▶ What the task asks
Extract, exactly as written, the line that contains "You are a computer-use" and all lines after it through the end of the records. Omit pictures.

▶ Input records
- Opening Delimiter -

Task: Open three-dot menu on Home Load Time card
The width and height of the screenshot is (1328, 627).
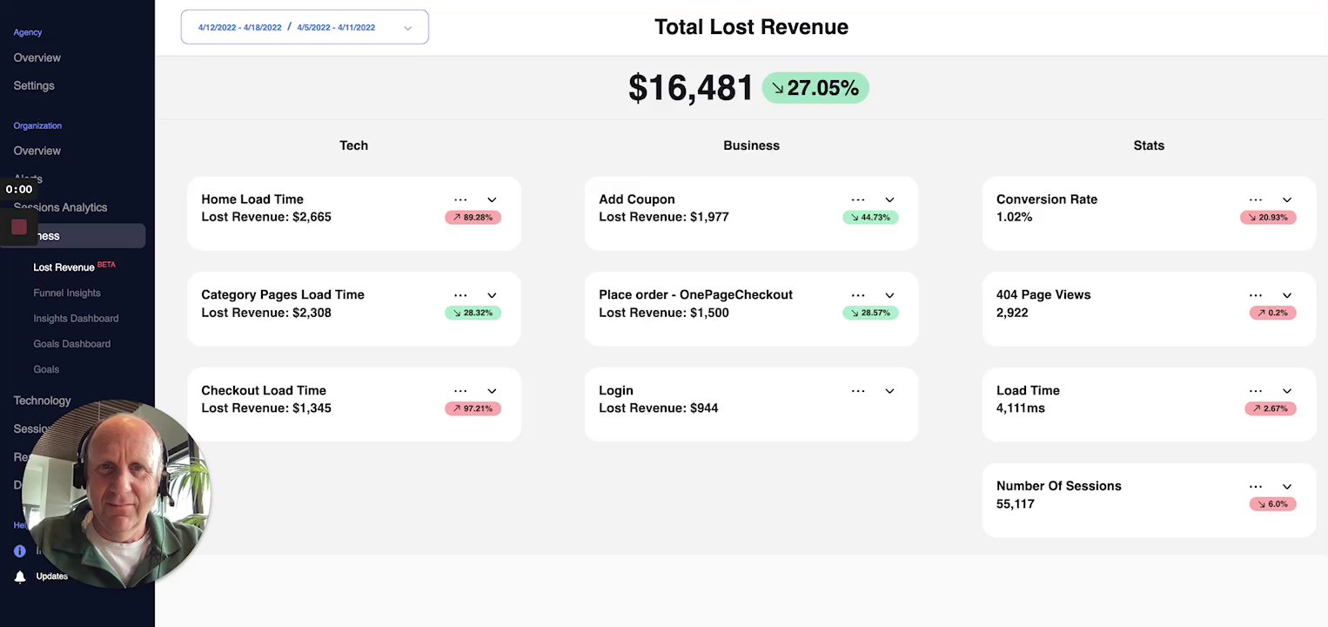Action: [460, 199]
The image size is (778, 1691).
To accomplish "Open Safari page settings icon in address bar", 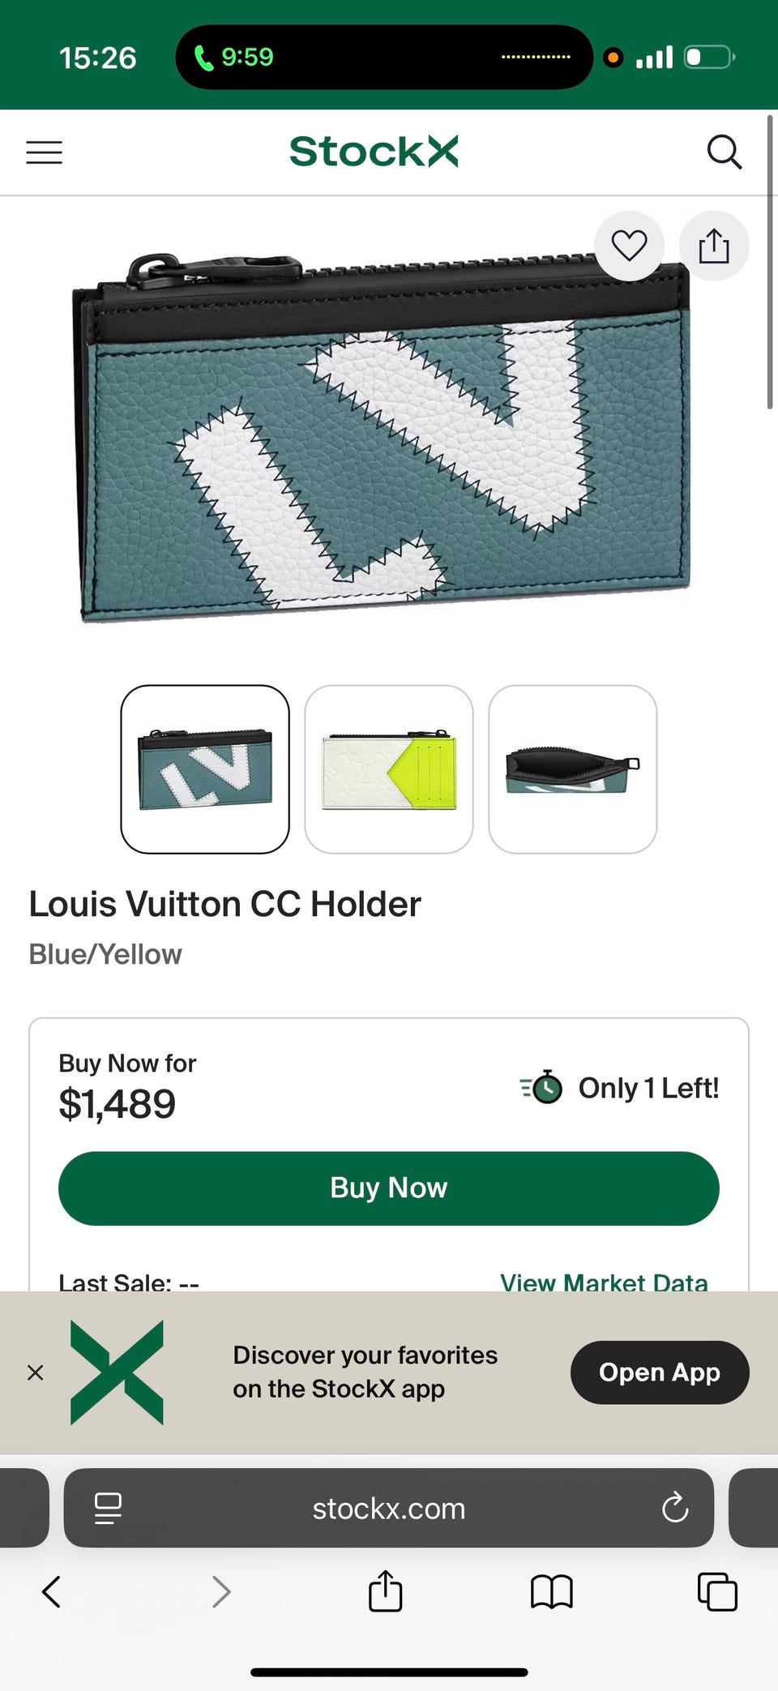I will (108, 1509).
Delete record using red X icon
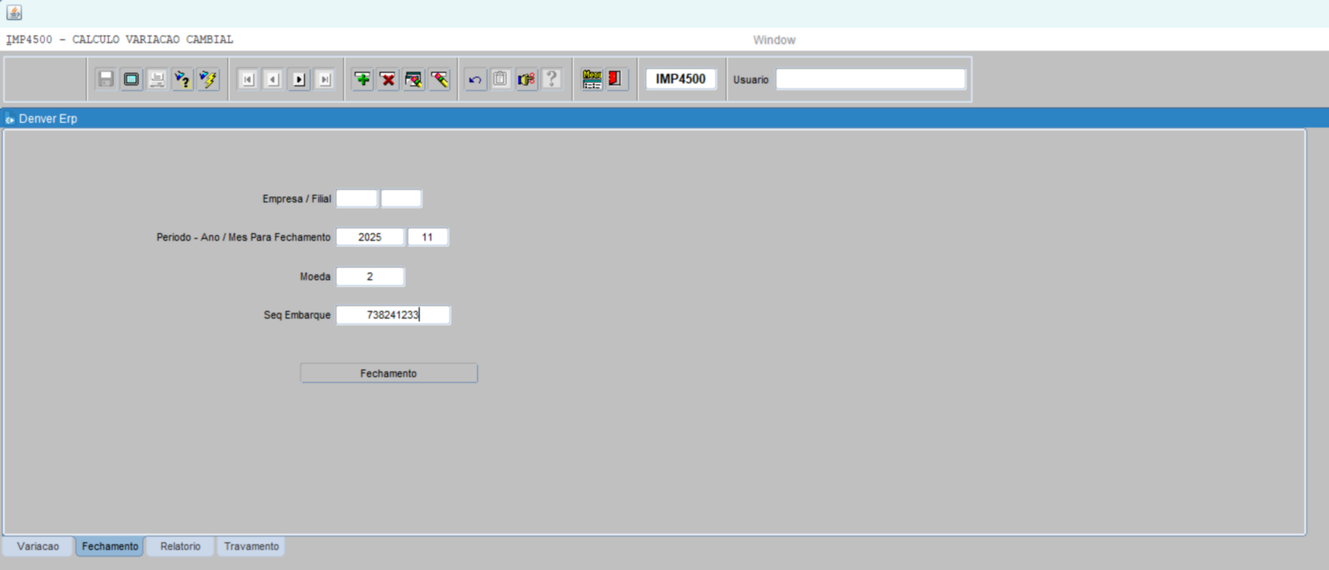Screen dimensions: 1329x570 [x=388, y=79]
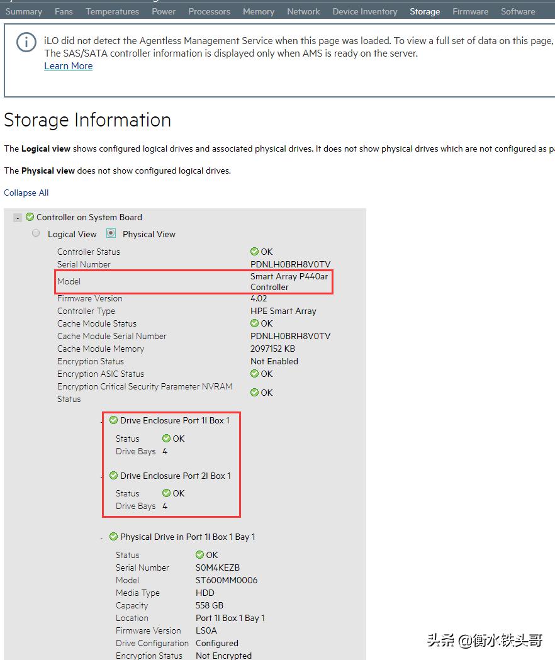Open the Firmware tab
Image resolution: width=555 pixels, height=660 pixels.
470,11
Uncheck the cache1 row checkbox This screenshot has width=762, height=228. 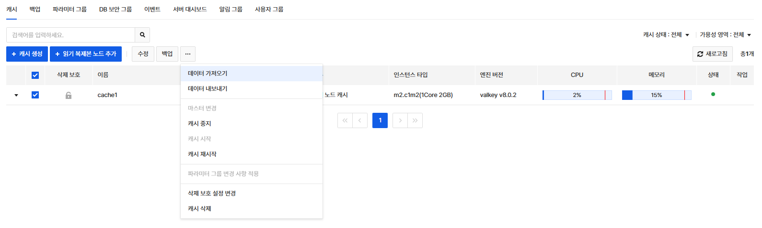[35, 95]
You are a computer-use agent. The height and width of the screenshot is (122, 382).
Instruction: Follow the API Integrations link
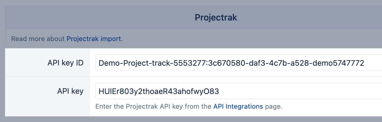coord(238,106)
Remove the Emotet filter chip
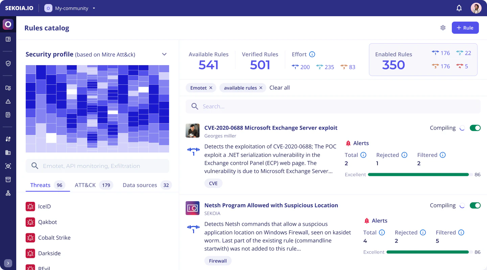 click(x=210, y=87)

- Closing Delimiter -

▶ Response below
You are a computer-use agent. The height and width of the screenshot is (122, 382).
Instruction: Follow the API Integrations link
coord(238,106)
Remove the Emotet filter chip
 click(x=210, y=87)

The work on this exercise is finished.